- Work instructions
As you write out the lines from the one containing "Given: Start playback from the green circle" through the last line of the records, keep them exact and leave out pictures.

(Stored items)
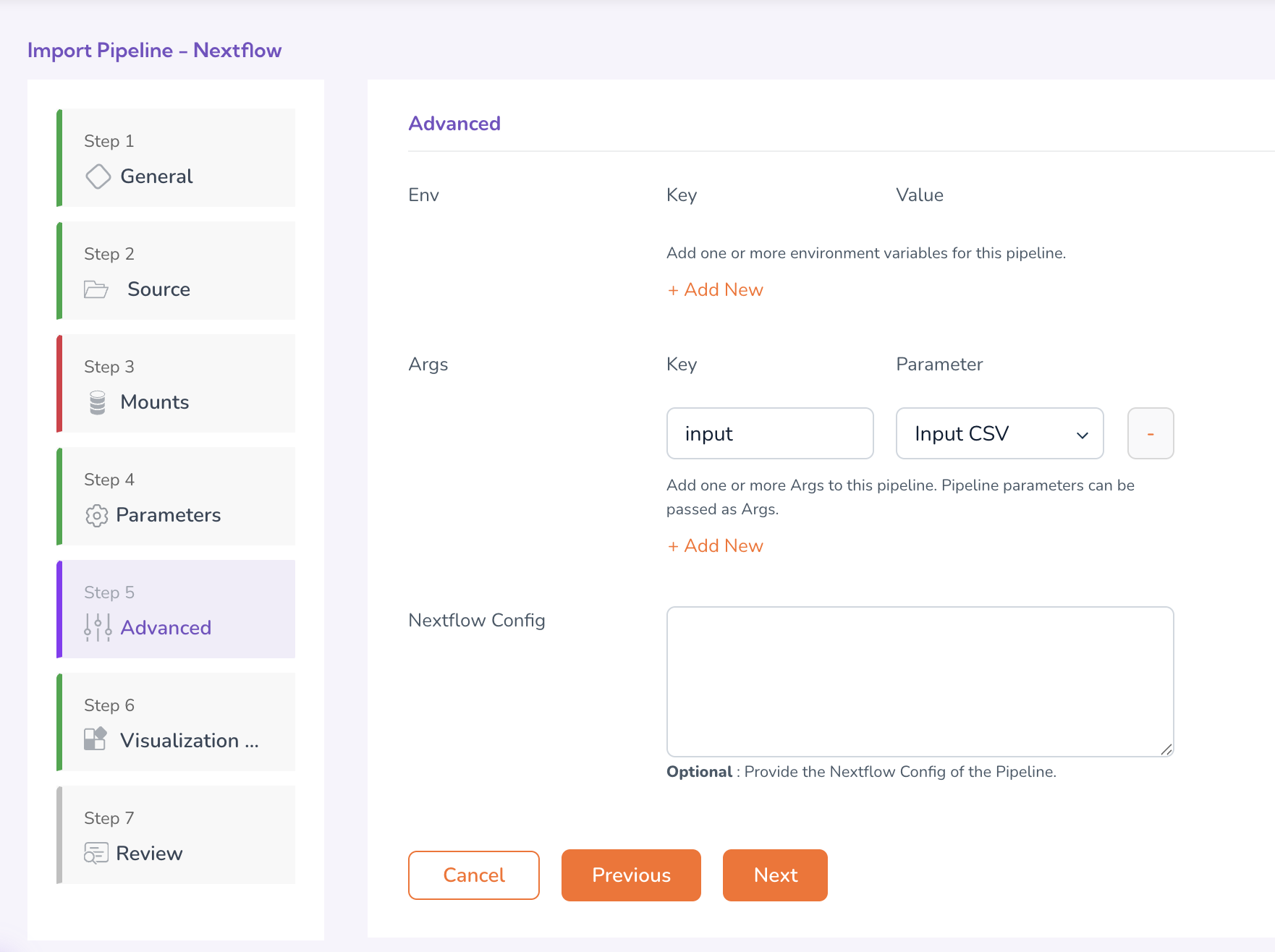Click the diamond icon beside General
Image resolution: width=1275 pixels, height=952 pixels.
(98, 177)
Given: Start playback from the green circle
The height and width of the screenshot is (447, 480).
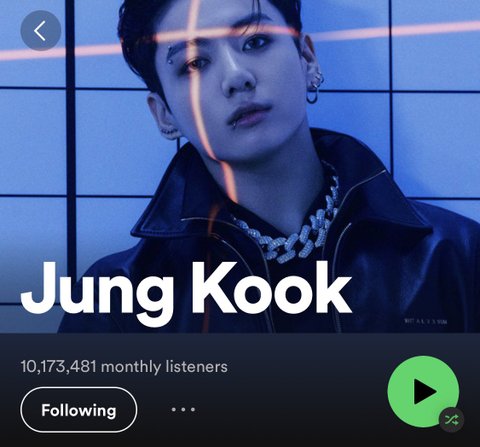Looking at the screenshot, I should pyautogui.click(x=423, y=391).
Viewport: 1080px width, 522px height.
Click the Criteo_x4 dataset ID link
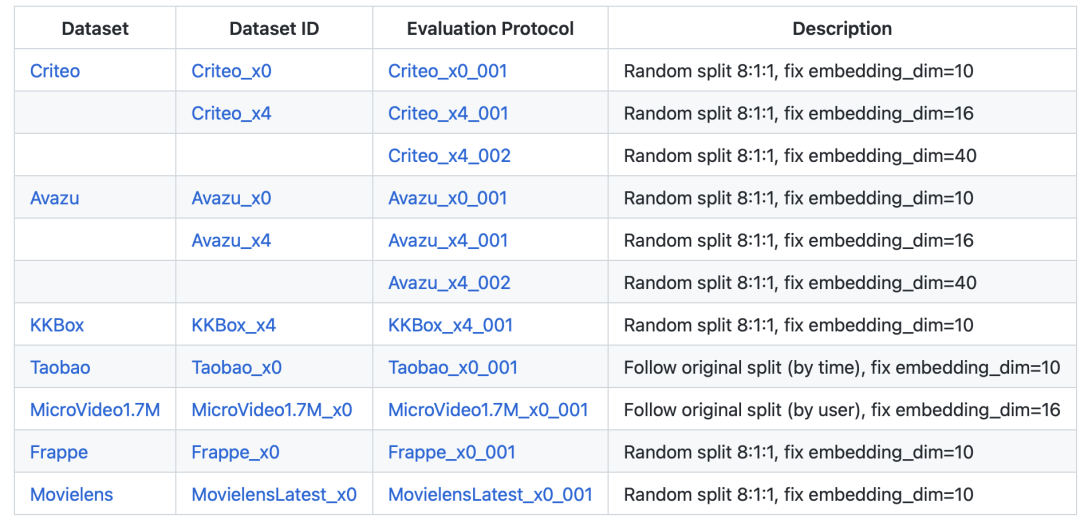tap(231, 113)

- Answer
Given: Start playback from the green circle
The height and width of the screenshot is (447, 480).
Looking at the screenshot, I should pyautogui.click(x=423, y=391).
Viewport: 1080px width, 522px height.
Click the Criteo_x4 dataset ID link
tap(231, 113)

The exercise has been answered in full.